The team, led by Dr. Cassian Yee and Dr. Kapil Saxena, made the discovery while studying acute myeloid leukemia, or AML, an aggressive blood cancer that starts in the bone marrow and can spread quickly. Their findings, published in the journal PNAS, reveal a pathway that scientists had never seen before—one that depends on a protein called CD64 and a specific part of the T cell called the T-cell receptor, or TCR.

Normally, T cells identify and attack harmful cells by recognizing markers called MHC molecules sitting on the cell surface. Cancer cells often hide from T cells by reducing or losing these markers. The researchers expected that removing MHC from AML cells would shield them from attack. Instead, the T cells kept killing the leukemia cells anyway.

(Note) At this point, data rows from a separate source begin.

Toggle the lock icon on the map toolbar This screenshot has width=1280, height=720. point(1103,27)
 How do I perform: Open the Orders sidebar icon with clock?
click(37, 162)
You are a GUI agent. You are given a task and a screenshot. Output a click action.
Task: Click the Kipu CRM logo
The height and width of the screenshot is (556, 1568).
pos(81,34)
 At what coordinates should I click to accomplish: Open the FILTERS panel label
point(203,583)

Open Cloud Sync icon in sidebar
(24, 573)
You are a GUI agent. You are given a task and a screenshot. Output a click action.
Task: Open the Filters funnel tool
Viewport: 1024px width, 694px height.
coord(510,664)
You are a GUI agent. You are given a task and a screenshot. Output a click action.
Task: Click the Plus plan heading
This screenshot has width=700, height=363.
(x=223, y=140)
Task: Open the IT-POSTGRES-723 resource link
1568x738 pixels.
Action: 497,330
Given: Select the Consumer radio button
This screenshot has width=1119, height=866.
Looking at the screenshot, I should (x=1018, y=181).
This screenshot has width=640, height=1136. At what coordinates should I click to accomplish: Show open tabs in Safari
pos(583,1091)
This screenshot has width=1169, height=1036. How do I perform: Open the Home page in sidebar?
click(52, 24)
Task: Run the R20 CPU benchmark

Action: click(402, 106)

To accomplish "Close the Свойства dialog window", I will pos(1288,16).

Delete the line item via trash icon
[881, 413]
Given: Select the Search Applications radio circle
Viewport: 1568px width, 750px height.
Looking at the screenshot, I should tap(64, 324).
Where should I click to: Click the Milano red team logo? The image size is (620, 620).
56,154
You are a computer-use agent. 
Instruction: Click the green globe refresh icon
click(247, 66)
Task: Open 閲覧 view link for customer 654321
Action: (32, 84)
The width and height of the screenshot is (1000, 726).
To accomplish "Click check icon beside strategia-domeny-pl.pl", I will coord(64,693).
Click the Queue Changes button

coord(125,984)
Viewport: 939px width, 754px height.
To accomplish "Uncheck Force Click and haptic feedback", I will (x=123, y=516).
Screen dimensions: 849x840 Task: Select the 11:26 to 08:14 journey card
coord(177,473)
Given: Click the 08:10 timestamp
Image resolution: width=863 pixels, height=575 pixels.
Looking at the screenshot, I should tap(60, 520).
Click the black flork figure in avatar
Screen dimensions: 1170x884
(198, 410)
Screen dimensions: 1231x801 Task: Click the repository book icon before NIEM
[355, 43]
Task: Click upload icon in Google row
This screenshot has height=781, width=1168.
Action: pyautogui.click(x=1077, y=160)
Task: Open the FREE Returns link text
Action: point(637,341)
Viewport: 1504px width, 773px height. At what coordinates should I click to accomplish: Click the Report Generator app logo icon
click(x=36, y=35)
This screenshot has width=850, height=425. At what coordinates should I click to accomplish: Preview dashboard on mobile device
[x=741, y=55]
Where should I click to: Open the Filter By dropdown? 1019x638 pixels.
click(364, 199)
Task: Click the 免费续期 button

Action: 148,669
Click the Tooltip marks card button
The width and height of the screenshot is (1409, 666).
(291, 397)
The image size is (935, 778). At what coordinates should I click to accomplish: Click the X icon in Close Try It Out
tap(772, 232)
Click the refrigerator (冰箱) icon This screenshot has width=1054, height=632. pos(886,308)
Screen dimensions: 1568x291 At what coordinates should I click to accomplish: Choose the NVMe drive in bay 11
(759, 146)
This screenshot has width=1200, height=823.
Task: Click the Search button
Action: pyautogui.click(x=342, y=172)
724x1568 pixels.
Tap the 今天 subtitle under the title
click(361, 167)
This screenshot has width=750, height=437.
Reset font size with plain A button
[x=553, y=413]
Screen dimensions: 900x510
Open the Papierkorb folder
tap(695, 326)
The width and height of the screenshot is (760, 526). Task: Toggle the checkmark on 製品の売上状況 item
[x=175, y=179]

This surprised the scientists. They initially suspected another type of immune cell, called natural killer cells, might be responsible. But disrupting known NK cell pathways didn't stop the attack. After months of testing different immune pathways, the team used a powerful tool called a genome-wide CRISPR screen, which let them search through all of an AML cell's genes to find which ones mattered for survival.

The screen pointed to CD64, a receptor found on early myeloid cells. When the researchers removed CD64 from AML cells, the cells became resistant to T cells. When they added CD64 to normally resistant cells, those cells became vulnerable again.

The discovery matters because it suggests T cells have another way to fight leukemia beyond the MHC-dependent pathway scientists have understood for decades. This may help explain why AML patients who receive stem cell transplants—a type of immune therapy—sometimes see remarkable results.

"By chasing a simple, unexplained observation, we challenged a basic assumption about how T cells can recognize and kill tumor cells," Dr. Yee said. "This contrarian finding has broad implications for overcoming immune resistance in leukemia and possibly other cancers."

The team is now studying exactly how CD64 and the T-cell receptor work together in this new pathway, with the goal of eventually developing new immunotherapies that harness this mechanism to help more patients.